What your User-Agent header should include and why

I wound up having a discussion about this in the context of a feed reader and it caused me to have a realization or two, so I've decided to write up my views on this. All of this is mostly from the perspective of a website operator; there are other ones.

There are three different cases: when you are writing a user agent, when you are writing a web robot, and when you are writing a web robot library (which will be used by possibly many web robot operators). The easiest case is when you're writing a client that will be directly used by real people. Here your User-Agent should identify the software by name and by a URL to your project site and give a general version number. It should not identify the user, either directly by name or indirectly by including additional client fingerprint information such as the platform it's running on. As a side note, your project site should include enough information to convince a suspicious website operator that it is a real client that gets used by real people.
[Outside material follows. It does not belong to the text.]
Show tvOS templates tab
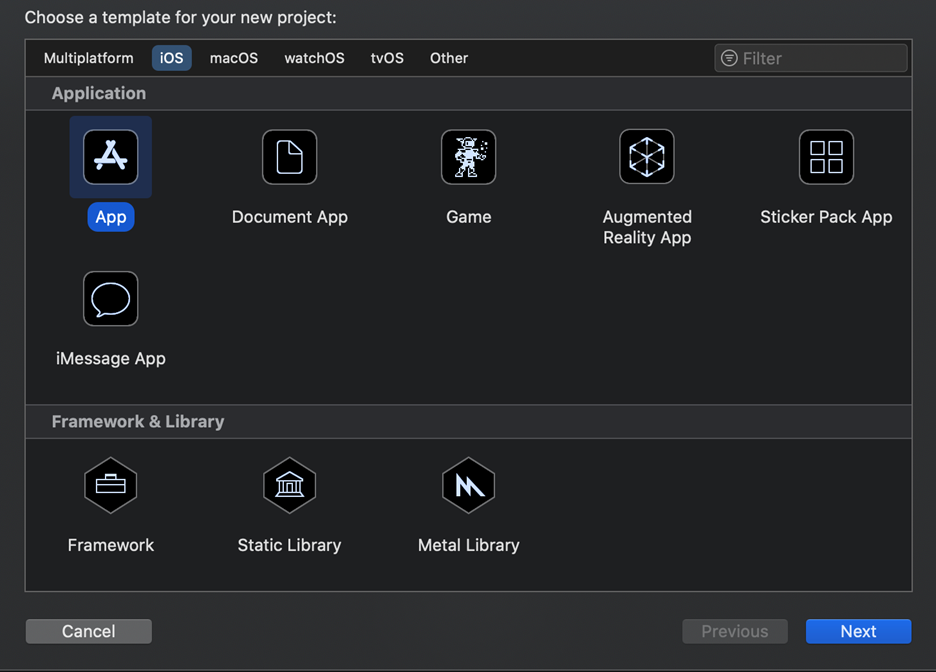Viewport: 936px width, 672px height. pyautogui.click(x=387, y=58)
(Some people will object to the version number but I think it's important to include because it lets me either tell people to upgrade because the upgrade fixes a problem or tell you that your latest code has some problem. If you leave the version number out all I can possibly report to your project is 'some version of your software does this bad thing'.)
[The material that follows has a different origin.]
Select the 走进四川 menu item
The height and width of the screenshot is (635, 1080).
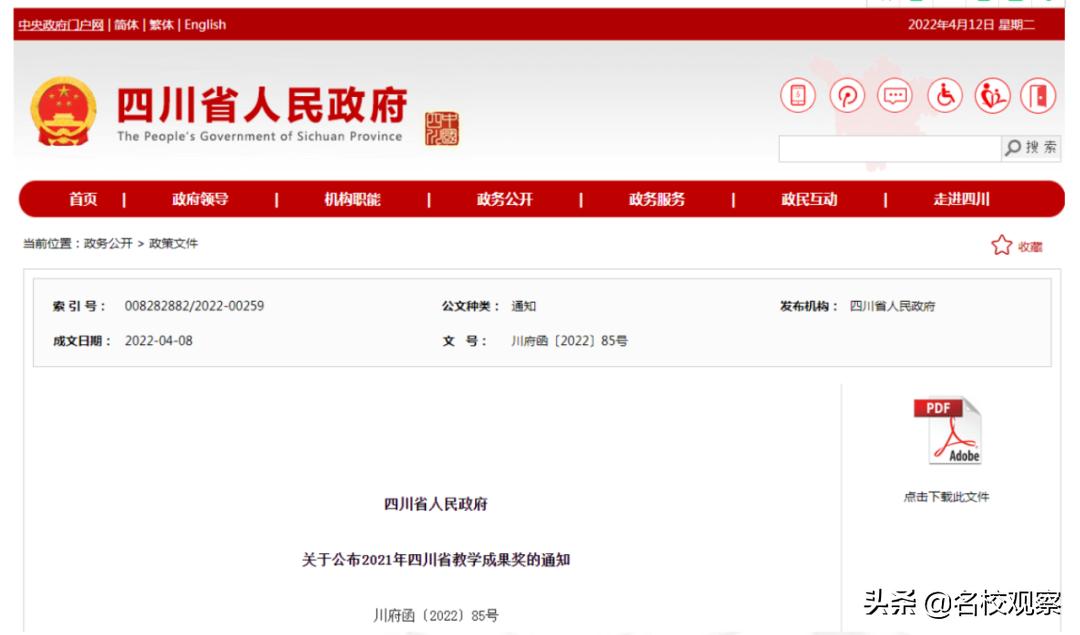tap(959, 199)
This is completely different for web robots. For web robots the the User-Agent header must contain a clear identification of both your robot and of who is responsible for its operation, ie the URL of a web page describing who you are, what you do, and so on. There should be readable English on the page and a method of contacting you privately (such as email or a contact form). It is vaguely customary to include a version number but as a website operator I don't care in the least; you might as well always use '/1.0' if you feel a version number is required.

Including this information in your User-Agent is to your benefit because it encourages website operators to investigate and perhaps report some crawling program instead of blocking you out of hand (either by user-agent or by source IPs, or perhaps both). I have much harsher reactions to anonymous robots than I do to ones that are willing to identify themselves. Note that if you're a company running software from your servers that is poking my websites, you're a robot operator. At one level I don't care exactly why you're running the software or how many users it is helping, I still expect it to identify the specific party responsible for itself. Fail to do this and I reach for the block tools.

(And yes, this very much applies to feed reader aggregator sites.)

If you're writing a web robot library you need to somehow force its users to add such a clear identification of themselves into the User-Agent (although including your library's project URL is nice, it is not an identification of the responsible party for the robot that is hitting my site). I'd put this into the library's configuration as a mandatory field or make it an optional setting but with the default value of something like 'UNCONFIGURED, BLOCK THIS ROBOT'. Note that if you supply 'sensible' default values, many of your library's users will never change them.

(If you're writing a web library for use by real clients I wouldn't bother having any default User-Agent or putting your library's identification in. Just provide an API for supplying the user agent information and document what's a good idea to put in there. Make using the API mandatory because otherwise people won't. Putting your library information as well is okay and potentially useful, but your library information alone in the User-Agent is completely useless to website operators because it tells us nothing about what is visiting.)